Camille graduated from ETHS this May with honors. Formerly the Student Representative to the District 202 Board of Education and President of Student Senate, Camille is invested in student government and youth driven initiatives. In addition to four years of singing with ETHS Dazzling Dames and Bazao, Camille enjoyed writing as a News Editor/Columnist for the Evanstonian. As a member of the Leadership Board of Students Organized Against Racism (SOAR), Camille is dedicated to anti-racist work and believes that subversive leadership and collective impact can combat gun violence in our community. Camille will attend Barnard College of Columbia University New York next year.

"Hello! For those of you who don’t know me, my name is Camille Allen. It’s truly an honor to speak here today and it’s hard to believe it was just a few short weeks ago the Class of 2016 at ETHS walked the stage and graduated. The ceremony, I’m sure, was like many others in past years. Parents swelling with pride, graduates fending off butterflies in their stomach and the arena bustling with relatives.

"But this year, our ceremony was different. We still heard the National Anthem, Student Welcome and Commencement Address. But our program took on a more somber tone when Dr.
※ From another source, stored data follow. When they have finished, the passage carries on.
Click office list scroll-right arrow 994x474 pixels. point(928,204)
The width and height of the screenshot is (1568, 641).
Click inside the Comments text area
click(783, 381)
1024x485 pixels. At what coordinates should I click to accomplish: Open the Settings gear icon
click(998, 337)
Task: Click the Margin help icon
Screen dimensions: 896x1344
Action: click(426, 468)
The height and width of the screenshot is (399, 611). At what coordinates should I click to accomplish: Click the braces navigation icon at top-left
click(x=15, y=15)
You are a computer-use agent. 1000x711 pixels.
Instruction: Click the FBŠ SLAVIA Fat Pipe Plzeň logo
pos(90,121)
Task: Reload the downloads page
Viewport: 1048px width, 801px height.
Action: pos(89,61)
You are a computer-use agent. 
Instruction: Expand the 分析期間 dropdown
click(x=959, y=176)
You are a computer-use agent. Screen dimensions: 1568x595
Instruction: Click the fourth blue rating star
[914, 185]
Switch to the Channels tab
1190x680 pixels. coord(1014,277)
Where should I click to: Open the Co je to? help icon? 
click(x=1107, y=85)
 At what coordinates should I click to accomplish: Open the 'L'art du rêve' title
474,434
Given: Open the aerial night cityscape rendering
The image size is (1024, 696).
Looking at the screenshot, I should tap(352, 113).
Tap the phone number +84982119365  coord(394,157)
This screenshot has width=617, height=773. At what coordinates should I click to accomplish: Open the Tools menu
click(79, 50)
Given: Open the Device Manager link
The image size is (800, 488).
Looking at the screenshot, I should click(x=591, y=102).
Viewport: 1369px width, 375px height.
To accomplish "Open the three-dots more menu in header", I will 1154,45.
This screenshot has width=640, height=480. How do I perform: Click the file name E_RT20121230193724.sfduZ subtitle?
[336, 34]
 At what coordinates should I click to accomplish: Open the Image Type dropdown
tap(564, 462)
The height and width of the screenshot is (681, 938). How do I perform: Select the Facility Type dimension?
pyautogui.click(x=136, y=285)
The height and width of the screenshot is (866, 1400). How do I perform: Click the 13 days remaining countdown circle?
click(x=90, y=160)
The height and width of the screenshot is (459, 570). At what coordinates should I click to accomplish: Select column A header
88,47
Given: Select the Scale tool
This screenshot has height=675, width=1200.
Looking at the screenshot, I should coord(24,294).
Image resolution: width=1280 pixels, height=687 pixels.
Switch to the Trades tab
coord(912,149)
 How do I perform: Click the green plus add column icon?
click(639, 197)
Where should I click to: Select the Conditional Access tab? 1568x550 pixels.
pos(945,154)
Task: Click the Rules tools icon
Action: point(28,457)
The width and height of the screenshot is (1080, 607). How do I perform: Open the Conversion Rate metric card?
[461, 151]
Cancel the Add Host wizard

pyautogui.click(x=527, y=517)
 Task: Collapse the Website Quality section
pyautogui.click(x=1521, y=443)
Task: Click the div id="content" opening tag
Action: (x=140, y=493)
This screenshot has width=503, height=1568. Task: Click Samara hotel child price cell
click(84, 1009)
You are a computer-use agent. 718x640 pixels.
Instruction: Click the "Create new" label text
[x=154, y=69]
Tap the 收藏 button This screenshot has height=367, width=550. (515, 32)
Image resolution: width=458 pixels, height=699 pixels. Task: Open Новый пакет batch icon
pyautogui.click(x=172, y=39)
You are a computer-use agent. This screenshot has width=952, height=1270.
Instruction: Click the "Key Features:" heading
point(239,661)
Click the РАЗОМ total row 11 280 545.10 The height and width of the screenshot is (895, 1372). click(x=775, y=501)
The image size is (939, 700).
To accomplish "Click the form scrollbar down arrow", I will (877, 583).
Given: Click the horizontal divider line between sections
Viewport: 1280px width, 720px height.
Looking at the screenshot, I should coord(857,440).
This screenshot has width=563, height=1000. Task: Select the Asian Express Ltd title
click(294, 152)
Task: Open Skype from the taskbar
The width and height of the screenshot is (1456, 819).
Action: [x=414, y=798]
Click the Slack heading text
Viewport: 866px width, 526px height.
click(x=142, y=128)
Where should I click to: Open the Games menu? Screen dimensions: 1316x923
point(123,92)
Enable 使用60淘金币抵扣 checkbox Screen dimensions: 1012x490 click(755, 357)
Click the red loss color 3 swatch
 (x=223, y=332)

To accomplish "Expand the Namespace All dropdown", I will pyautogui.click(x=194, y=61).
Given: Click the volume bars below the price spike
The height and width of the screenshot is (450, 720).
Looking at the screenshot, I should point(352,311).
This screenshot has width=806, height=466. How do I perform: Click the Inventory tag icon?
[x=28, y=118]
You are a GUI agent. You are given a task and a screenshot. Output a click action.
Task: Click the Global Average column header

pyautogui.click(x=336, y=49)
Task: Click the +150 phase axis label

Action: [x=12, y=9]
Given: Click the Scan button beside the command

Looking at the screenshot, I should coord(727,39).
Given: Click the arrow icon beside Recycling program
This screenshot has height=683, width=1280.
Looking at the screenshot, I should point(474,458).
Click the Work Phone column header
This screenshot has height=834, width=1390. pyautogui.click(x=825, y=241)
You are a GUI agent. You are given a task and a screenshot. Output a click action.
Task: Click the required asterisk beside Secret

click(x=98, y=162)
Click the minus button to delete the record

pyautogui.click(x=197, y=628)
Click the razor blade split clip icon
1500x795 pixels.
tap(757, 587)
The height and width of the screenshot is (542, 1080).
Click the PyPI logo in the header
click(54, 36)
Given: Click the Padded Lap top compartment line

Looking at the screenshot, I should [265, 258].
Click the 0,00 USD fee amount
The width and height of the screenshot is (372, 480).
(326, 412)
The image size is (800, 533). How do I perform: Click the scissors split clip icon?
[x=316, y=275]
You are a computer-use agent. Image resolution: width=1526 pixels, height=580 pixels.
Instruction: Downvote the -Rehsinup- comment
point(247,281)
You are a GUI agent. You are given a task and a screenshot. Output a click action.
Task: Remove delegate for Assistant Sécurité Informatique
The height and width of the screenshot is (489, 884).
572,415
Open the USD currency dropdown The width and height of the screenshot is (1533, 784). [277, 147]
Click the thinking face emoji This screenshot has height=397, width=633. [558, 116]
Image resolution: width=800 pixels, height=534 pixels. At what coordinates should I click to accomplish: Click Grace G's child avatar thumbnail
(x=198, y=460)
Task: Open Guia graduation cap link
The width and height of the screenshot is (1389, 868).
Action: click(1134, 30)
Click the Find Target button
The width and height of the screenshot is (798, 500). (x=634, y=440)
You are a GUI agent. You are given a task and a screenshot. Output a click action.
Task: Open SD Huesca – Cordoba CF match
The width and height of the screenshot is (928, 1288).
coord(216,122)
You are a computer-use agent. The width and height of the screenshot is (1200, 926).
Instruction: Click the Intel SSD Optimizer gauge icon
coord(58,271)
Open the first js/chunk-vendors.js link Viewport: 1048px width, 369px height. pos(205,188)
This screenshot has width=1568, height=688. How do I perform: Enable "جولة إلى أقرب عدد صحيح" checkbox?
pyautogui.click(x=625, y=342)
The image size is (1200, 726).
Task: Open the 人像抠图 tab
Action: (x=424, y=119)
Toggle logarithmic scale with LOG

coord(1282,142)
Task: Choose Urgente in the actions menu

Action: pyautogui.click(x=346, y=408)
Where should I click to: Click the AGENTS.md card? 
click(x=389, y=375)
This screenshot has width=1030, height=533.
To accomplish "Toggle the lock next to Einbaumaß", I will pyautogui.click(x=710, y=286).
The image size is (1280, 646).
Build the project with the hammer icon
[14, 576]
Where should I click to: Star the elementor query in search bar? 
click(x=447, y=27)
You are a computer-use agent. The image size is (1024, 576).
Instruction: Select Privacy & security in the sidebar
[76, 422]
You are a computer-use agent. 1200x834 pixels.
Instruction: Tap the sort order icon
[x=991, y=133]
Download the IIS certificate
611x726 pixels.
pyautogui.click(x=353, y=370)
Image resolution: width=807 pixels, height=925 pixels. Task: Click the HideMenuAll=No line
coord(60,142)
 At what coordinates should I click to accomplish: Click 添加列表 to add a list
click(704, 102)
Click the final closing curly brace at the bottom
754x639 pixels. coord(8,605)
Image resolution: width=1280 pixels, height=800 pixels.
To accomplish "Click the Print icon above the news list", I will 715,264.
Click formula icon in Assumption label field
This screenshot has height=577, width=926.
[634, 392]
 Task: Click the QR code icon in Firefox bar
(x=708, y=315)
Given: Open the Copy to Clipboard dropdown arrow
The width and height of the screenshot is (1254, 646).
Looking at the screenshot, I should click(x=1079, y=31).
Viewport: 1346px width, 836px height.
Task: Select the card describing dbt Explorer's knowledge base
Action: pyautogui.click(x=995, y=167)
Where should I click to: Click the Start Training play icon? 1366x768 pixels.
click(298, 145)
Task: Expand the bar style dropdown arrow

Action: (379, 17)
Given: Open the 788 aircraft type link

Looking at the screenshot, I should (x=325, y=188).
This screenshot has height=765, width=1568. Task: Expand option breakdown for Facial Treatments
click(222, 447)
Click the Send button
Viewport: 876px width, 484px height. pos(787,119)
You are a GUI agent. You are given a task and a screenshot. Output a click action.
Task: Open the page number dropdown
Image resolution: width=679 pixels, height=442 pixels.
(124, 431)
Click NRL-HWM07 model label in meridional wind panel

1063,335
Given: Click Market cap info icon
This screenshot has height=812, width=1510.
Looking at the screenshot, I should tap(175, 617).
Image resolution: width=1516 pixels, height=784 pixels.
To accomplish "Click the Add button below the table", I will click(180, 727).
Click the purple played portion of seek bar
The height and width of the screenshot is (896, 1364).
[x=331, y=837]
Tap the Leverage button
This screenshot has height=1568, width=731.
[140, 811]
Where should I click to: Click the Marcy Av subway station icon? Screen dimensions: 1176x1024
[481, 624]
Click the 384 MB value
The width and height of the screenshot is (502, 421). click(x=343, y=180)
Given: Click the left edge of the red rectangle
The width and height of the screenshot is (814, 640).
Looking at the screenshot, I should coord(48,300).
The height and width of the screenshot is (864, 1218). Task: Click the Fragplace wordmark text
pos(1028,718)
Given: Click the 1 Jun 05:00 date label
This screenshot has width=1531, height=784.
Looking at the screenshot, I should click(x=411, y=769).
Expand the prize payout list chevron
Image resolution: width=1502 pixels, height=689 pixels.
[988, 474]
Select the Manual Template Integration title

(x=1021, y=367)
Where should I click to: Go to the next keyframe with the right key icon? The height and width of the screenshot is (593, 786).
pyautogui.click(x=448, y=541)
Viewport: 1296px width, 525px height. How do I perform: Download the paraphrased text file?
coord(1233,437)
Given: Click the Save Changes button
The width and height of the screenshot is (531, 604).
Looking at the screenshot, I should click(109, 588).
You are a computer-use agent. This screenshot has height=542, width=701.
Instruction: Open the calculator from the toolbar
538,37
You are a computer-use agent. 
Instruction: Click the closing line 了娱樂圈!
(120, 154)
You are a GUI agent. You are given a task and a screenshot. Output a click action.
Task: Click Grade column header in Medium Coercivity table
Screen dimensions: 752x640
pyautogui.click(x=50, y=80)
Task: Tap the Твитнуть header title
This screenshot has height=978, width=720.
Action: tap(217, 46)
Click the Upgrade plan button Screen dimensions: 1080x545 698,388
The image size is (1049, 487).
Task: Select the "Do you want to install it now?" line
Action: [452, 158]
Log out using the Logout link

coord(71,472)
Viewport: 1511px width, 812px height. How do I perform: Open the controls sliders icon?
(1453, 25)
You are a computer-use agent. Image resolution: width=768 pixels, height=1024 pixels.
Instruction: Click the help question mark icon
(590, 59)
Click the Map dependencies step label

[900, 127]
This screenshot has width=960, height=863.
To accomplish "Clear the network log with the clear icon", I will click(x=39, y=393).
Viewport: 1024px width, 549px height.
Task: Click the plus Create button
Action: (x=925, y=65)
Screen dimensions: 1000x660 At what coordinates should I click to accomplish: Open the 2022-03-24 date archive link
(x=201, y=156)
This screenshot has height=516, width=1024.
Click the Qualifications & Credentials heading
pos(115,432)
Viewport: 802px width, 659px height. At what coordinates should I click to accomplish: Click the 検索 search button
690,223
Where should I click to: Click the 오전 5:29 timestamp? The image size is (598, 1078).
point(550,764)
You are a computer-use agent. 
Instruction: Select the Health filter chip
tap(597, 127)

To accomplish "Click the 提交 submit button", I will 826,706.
Witherspoon invited Tiffany Rice, mother of Dajae Coleman and founder of the Dajae Coleman Foundation, onstage to recognize our fellow peer who wasn’t able to walk with us. Dajae Coleman, a bright student, a talented basketball player and a loving son and brother, senselessly lost his life to gun violence my freshman year. Dajae would have graduated with us, but that potential was stolen from him when someone fired a gun.

"I didn’t have the pleasure of knowing Dajae, but I have friends who did, so the day he died, it felt like I was losing him too. I felt this loss when students stopped in the hallway and reached out to hug each other through tears. I felt this loss when I witnessed streams of students leave school to gather at the site of his death, dedicating flowers, candles and love letters to his name. And I felt this loss when thousands in the arena bowed their heads in a moment of silence.

"Dajae’s death made gun violence real to me. It’s one thing to see gruesome violence on TV, or listen to songs that glorify owning and sporting guns, but it’s another thing entirely to truly understand that murder, caused by gun violence, from a drive-by shooting or a case of mistaken identity or a domestic conflict turned into assault with a deadly weapon, always has effects that ripple far and wide. One death can break hearts. One death can tear apart relationships between even the closest of family and friends. One death can upturn and upheave an entire community. One death, the death of Dajae, someone I could have had the opportunity to call my friend, smile at in the hallways and cheer on at basketball games, taught me that gun violence is about more than the pull of a trigger. Gun violence is a painful symptom of a larger systemic issue in our communities and our nation.

"Because it hasn’t just been one death. Data from the Everytown for Gun Safety Support Fund finds that on an “average” day 91 Americans are killed with guns. On an “average day” seven children and teens are killed with guns. In an “average” month 51 women are shot to death by a current or former boyfriend or husband. Gun violence silences voices and destroys communities, but as many of us know, it kills the black, brown and female more than anyone else.

"Black men are 10 times more likely than White men to be murdered with guns. The presence of a gun in a domestic violence situation increases the risk of the woman being murdered by five times. And that’s just the national data. The New York Magazine found that in Chicago, the neighbor we know and love, over 3,000 citizens were shot last year. One local site estimates four Chicagoans were shot and killed last week alone, and that 81.8% of this year’s homicide victims have been Black."


"So where do we go from here? It’s clear that it won’t be easy, and I don’t have all the answers. But as a proud product of this community, an ETHS graduate who can recite the names of peers lost to gun violence, a daughter of a concerned mother who lovingly sought out Evanston to raise me, seeking safety, and the younger sister of a Black brother who has been forced to bow his head in fear, gun violence is personal to me. It should be personal to you too."